Extracellular ATP and UTP caused a rapid formation of InsP3, with similar kinetics and dose-dependences. ITP also displayed strong agonistic properties in terms of InsP3 production, whereas CTP was almost inactive. Pretreatment of the cells with pertussis toxin attenuated ATP- and UTP-stimulated InsP3 generation to a comparable extent, indicating that both nucleotides couple to phospholipase C by a pertussis-toxin-sensitive G-protein. Short-term (15 min) treatment of the cells with phorbol 12-myristate 13-acetate (PMA) produced a dose-dependent inhibition of ATP- and UTP-induced InsP3 formation.
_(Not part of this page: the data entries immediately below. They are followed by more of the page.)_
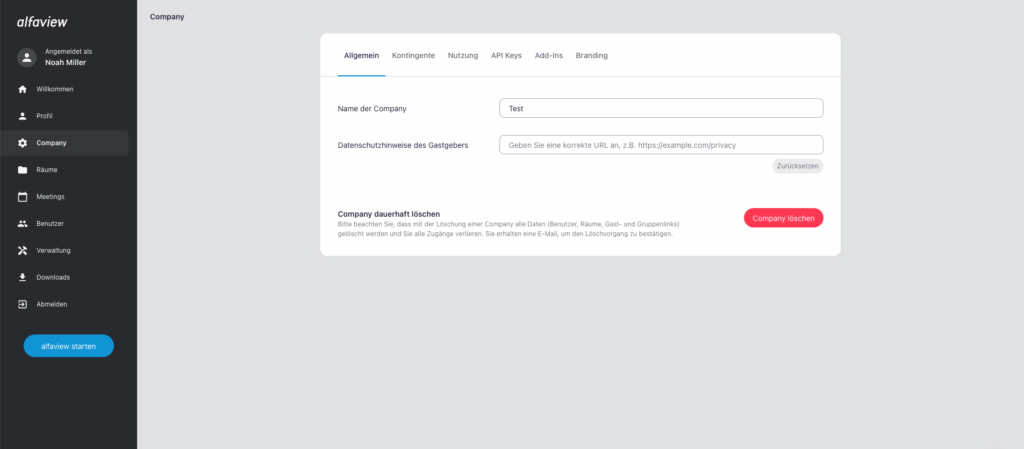The image size is (1024, 449).
Task: Open the Branding tab
Action: 592,55
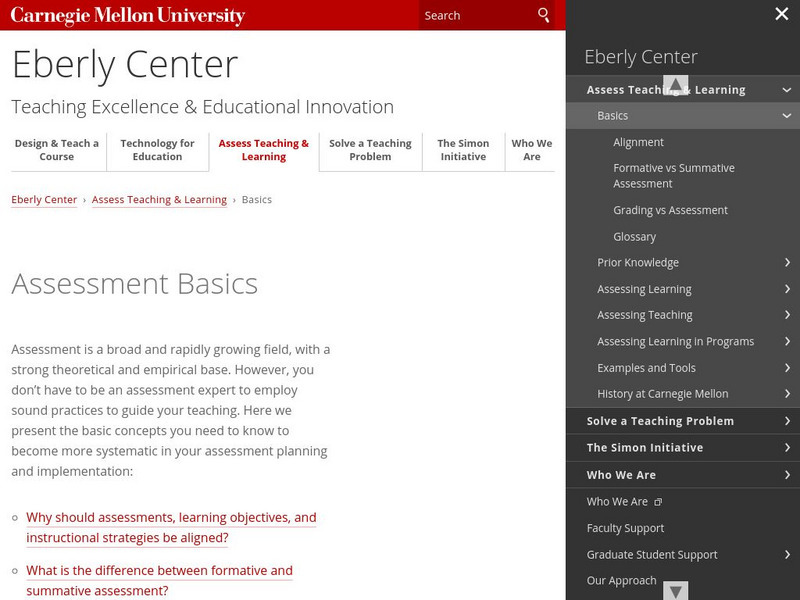Viewport: 800px width, 600px height.
Task: Open the Design & Teach a Course tab
Action: coord(57,150)
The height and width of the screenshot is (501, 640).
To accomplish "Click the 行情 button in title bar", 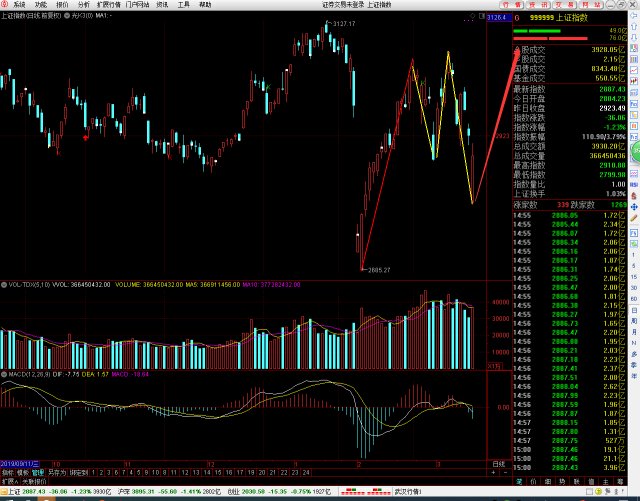I will coord(512,5).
Furthermore, down-regulation of protein kinase C by long-term (24 h) exposure of the cells to PMA resulted in a comparable potentiation of phosphoinositide hydrolysis by both nucleotides. Preincubation of mesangial cells with ATP or UTP caused a pronounced cross-desensitization of subsequent nucleotide-stimulated InsP3 production. ATP and UTP displayed no additivity in terms of InsP3 formation, when used at maximally effective concentrations. In contrast, the peptide hormone angiotensin II interacted in an additive manner with either nucleotide in stimulating phosphoinositide hydrolysis. Reactive Blue 2, a putative P2y-purinoceptor antagonist, caused a rightward shift of both the ATP and UTP dose-response curves. However, since 2-methylthio-ATP was only a partial agonist in stimulating InsP3 formation, the mesangial-cell ATP receptor appears to be different from a classic P2y-receptor. In summary, these results provide no evidence for separate purino- and pyrimidino-ceptors on mesangial cells. In contrast, ATP and UTP may use a common nucleotide receptor for transducing their signals in mesangial cells.